**What you should do**
Using the data that follows, report how many lines include "agent"; output no other text.

**Material provided**
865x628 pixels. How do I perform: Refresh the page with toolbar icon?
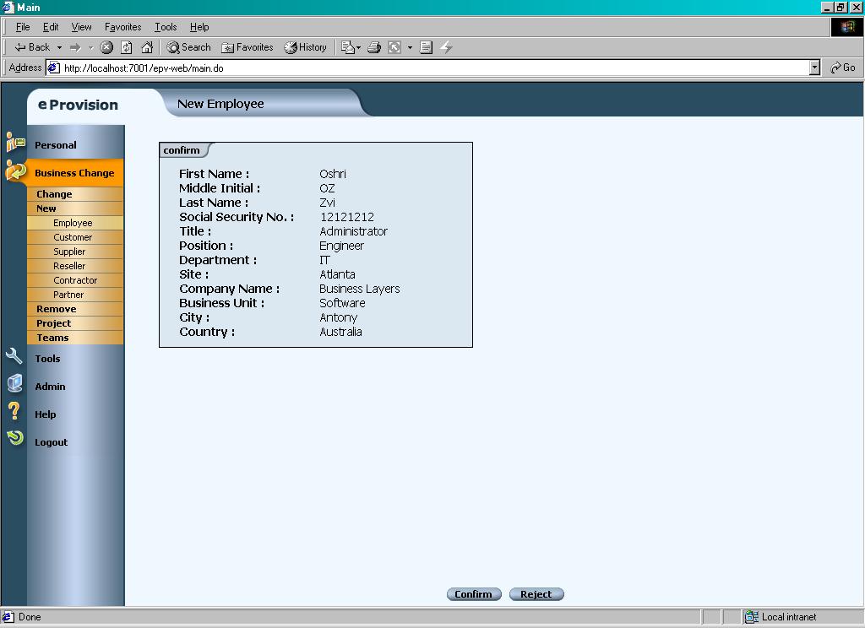pyautogui.click(x=127, y=47)
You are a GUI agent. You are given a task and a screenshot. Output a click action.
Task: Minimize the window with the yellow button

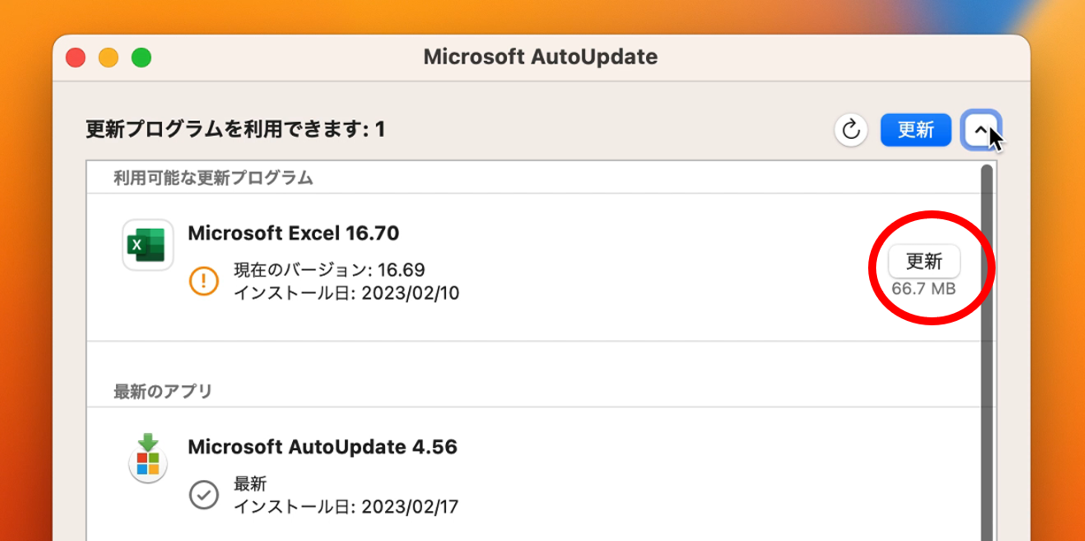coord(108,57)
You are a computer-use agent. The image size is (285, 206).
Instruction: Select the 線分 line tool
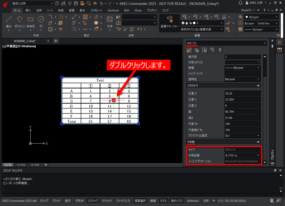pyautogui.click(x=9, y=21)

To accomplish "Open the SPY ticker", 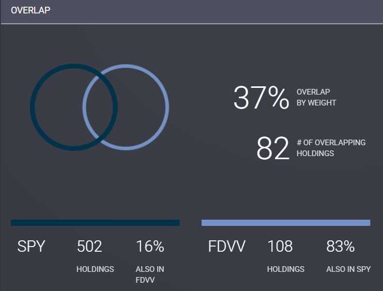I will pyautogui.click(x=32, y=247).
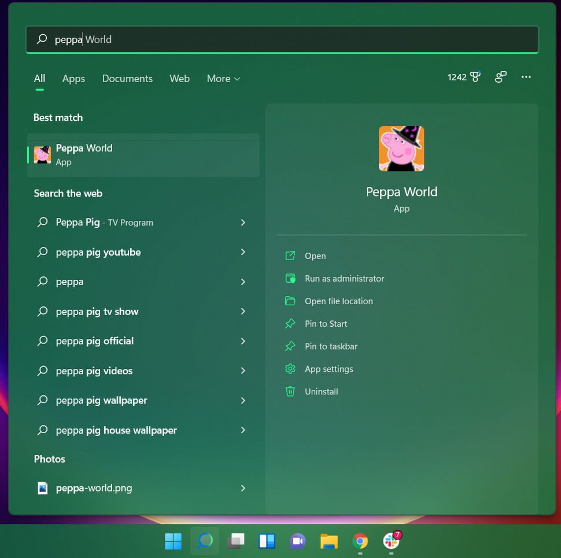The image size is (561, 558).
Task: Select Run as administrator for Peppa World
Action: (344, 278)
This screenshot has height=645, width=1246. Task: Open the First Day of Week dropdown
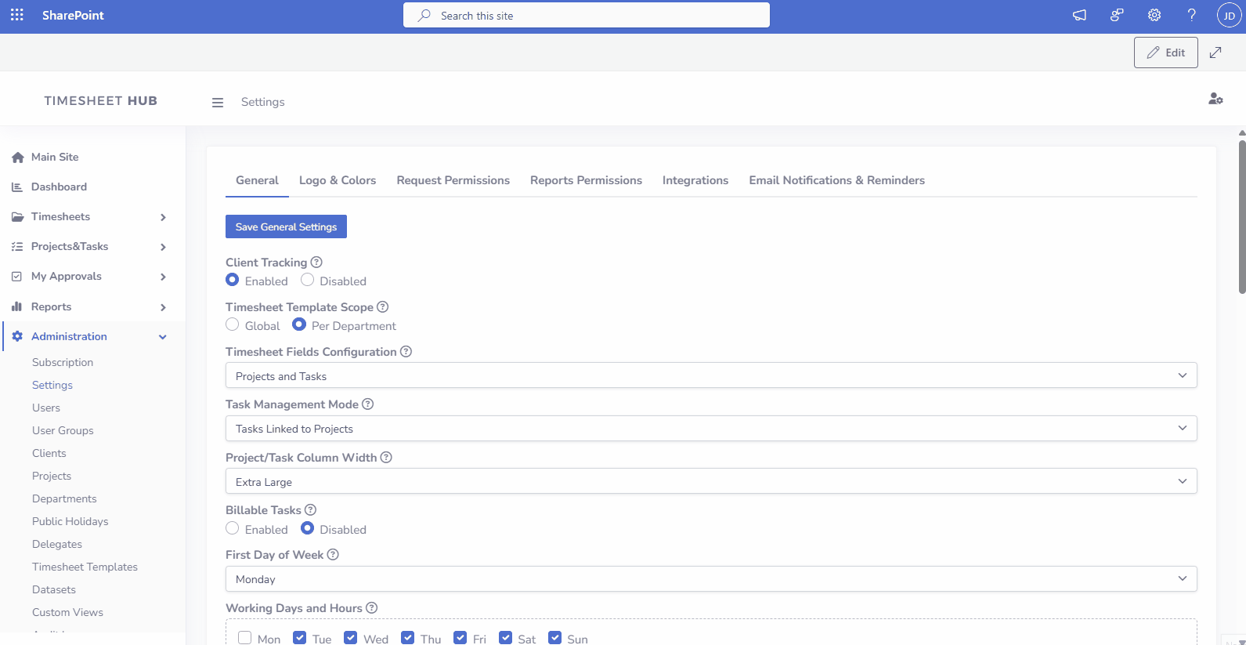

**Reply to the exercise**
2